• [Exercise materials]:
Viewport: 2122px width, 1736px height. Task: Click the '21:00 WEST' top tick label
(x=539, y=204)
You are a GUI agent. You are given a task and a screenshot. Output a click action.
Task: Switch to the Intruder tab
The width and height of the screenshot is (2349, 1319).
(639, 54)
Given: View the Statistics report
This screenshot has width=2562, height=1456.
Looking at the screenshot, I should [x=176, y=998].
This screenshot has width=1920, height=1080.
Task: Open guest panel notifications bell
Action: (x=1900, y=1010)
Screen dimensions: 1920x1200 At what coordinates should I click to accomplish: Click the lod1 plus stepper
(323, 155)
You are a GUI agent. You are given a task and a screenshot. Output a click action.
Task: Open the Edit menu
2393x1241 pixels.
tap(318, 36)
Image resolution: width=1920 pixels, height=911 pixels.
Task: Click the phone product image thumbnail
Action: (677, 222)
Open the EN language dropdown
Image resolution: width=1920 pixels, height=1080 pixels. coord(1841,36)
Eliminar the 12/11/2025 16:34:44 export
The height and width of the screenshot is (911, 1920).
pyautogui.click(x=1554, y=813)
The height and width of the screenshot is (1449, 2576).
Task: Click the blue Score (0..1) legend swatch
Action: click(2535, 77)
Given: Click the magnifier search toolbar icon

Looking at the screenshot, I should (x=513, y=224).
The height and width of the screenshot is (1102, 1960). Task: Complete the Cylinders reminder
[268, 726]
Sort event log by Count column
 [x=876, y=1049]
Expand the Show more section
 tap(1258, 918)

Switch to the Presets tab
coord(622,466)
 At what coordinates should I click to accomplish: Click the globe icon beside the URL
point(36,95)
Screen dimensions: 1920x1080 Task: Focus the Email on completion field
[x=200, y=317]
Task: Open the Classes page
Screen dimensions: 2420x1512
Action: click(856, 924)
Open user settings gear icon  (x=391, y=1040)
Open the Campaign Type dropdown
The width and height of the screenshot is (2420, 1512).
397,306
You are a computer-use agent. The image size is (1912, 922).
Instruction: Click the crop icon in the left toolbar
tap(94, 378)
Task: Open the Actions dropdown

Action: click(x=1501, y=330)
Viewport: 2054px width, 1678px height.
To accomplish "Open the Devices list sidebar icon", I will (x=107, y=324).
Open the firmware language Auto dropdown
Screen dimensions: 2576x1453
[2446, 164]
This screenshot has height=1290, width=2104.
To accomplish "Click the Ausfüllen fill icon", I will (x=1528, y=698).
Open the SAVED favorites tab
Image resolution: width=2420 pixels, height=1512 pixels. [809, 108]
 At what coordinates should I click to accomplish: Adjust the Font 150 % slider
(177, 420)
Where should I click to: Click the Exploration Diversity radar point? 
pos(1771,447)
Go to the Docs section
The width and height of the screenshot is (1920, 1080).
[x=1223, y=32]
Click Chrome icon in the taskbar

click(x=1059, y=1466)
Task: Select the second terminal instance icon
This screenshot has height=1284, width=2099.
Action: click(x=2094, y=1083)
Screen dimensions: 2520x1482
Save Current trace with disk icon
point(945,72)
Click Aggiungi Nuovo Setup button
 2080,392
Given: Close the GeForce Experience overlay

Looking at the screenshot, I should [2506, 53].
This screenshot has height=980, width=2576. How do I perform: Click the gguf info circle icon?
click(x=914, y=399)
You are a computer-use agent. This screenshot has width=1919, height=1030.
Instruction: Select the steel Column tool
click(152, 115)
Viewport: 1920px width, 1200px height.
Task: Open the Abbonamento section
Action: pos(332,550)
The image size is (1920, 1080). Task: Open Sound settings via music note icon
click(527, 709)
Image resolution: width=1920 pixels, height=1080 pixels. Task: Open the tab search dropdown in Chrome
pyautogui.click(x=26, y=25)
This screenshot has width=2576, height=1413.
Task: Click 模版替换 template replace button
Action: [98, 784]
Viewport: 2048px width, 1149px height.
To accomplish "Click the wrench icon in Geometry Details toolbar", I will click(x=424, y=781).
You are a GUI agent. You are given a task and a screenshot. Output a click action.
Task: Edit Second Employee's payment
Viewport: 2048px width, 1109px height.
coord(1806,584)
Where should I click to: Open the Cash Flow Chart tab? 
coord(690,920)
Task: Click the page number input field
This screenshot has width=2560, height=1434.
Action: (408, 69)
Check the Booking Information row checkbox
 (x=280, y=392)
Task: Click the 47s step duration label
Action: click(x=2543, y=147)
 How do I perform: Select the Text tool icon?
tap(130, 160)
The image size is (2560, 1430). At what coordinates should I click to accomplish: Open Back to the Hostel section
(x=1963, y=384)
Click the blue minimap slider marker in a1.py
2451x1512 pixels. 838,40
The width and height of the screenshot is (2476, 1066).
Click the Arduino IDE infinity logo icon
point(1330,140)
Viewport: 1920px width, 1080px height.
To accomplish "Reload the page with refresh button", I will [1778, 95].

• [What is expected]:
Tally the lines of the entries above that hold the word "page"; the number is the whole answer.

• [Answer for the task]:
3